Churu (Rajasthan): Congress vice president Rahul Gandhi on Wednesday made an emotional pitch among voters in poll-bound Rajasthan. "My grandmother was murdered. My father was murdered. Now I may also be killed one day. I don't care about it," said Congress vice president Rahul Gandhi, making an emotional pitch for Rajasthan's ruling party at an election rally here. Gandhi accused the BJP of sparking communal tensions in the country for political benefits, and equated the plight of Uttar Pradesh's riot-ravaged Muzaffarnagar district's people with himself. He said he can understand their sorrow and grief as his grandmother and father were also murdered.

Gandhi, 43, was referring to the communal riots that took place in Muzaffarnagar that claimed over 40 lives and rendered thousands homeless. "My grandmother was murdered. My father was murdered. Now I may also be killed one day. But I don't fear being murdered. I don't care about it...I see my face in the plight of Muzaffarnagar's people," Rahul Gandhi said while addressing the mammoth rally in this Rajasthan town, 200 km from capital Jaipur. Gandhi referred to his speech as "dil ki baat" (A talk straight from the heart) and said he wanted to share his story with the people.

"I was in a classroom at my school when someone approached my teacher and whispered something in her ears. The teacher told me to go home immediately. I called up home from principal's office. I heard a scream from our housemaid. I was told something wrong has happened to my grandmother," recalled Gandhi. He said he and his sister Priyanka were taken home, hidden under the passenger seats of a car by bodyguards. "When I reached home, I saw blood of my grandmother on the road and the blood of two security guards, Satwant Singh and Beant Singh, in a room. They had always been like my friends. The incident filled me with a rage. It took me 10-15 years to calm down my anger," said Gandhi.

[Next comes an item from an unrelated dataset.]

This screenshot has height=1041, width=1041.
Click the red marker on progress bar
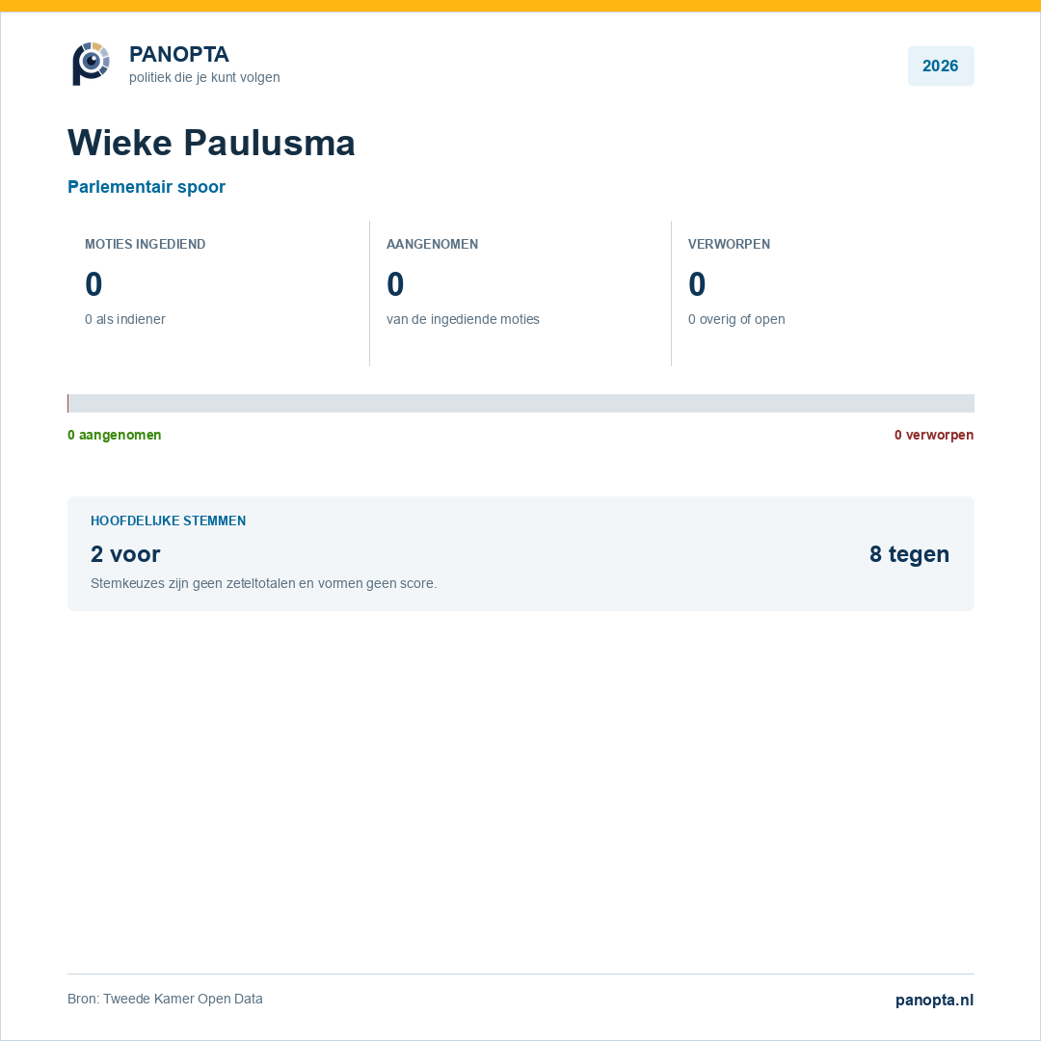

Stating that his mother Sonia Gandhi asked him to narrate his own stories, rather than hers, Rahul Gandhi recalled how his grandmother Indira Gandhi would save him from a disciplinarian father that Rajiv Gandhi was. "My father would put spinach on my plate which I did not like. Under the cover of a newspaper my grandmother would remove the dish," he said. He also recounted how no one would visit Indira Gandhi, except for Sikhs, after she lost the polls in 1977. "But anger brewed against her in a few years," said Rahul who recounted how she was killed by her two Sikh bodyguards in 1984. Anger is seeded in people, he added.

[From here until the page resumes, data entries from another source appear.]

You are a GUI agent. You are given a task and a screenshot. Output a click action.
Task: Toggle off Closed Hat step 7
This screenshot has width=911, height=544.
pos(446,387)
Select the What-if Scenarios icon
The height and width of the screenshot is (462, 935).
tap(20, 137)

"The legislator told me that had he met me 20 years ago, he would have murdered me. But now he wanted to hug me. The point I want to drive home is that nobody has in-built anger. Anger is instilled by political parties. It takes years to calm down the anger, but a minute to ignite it. That is why I am against BJP and its politics," said Gandhi. He accused the BJP of causing bloodshed for political benefits.